• _The problem_: Reproduce the part of the forum thread on coordinate bounds starting at "You mentioned earlier" and ending at "Jonathan and others?".

• _Excerpted passage_:
- - -

You mentioned earlier your PR for clarifying section 7. I have no preference if the change above would be part of your existing PR or if we should open a new one (since the change touches two section, and removes a reasonable assumption that others might have taken for granted. What do you say, Jonathan and others?

Still, let us remember that we progressed on two other aspect in this thread:

In Section 7.1, Jonathan suggested that we would state "that the boundaries are straight lines in the space of the 1D coordinates, which means that in general they are not straight lines in lat-lon". And possibly that "If the grid mapping is a continuous transformation, in principle you could approximately trace the curved lines in lat-lon space by joining a lot of points along the straight lines, individually converted from x-y to lat-lon". We could say that as well if it would be helpful. Would that go in your existing Sect 7 PR, Jonathan?
Since it isn't mandatory to provide 2D lat and lon auxiliary coordinate variables when the CRS and non-lat-lon 1D coordinate variables are provided, the same should apply to lat/lon bounds, because an application should be able to compute the bounds directly from the 1D bounds just like it can compute the lat/lon coordinates from the 1D coordinates. It's impossible anyway to provide lat/lon bounds if there are no lat/lon coordinate variables to attach them to. [I suggest that] We should insert a statement in Sec 5.6 "Horizontal Coordinate Reference Systems, Grid Mappings, and Projections" that the grid mapping information can be used to convert bounds as well as coordinates. At the moment it says nothing about bounds. Should this then be a new PR? If yes, I could make it happen (never done that, but no reason I can't find it out)

- - -

• _Supplied material_:
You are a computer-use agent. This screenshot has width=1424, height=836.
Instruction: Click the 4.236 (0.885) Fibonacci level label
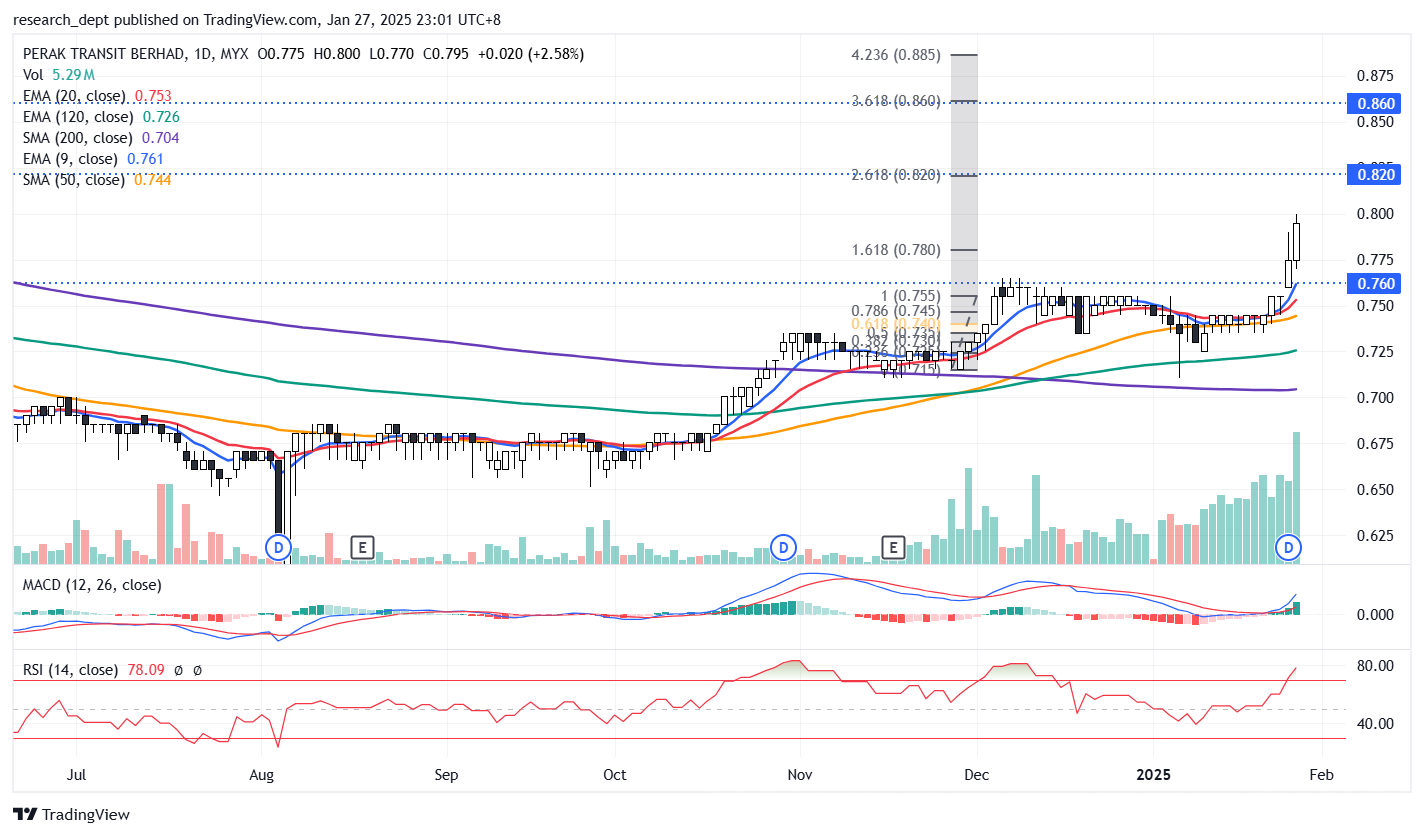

- - -

• _Result_:
You mentioned earlier your PR for clarifying section 7. I have no preference if the change above would be part of your existing PR or if we should open a new one (since the change touches two section, and removes a reasonable assumption that others might have taken for granted. What do you say, Jonathan and others?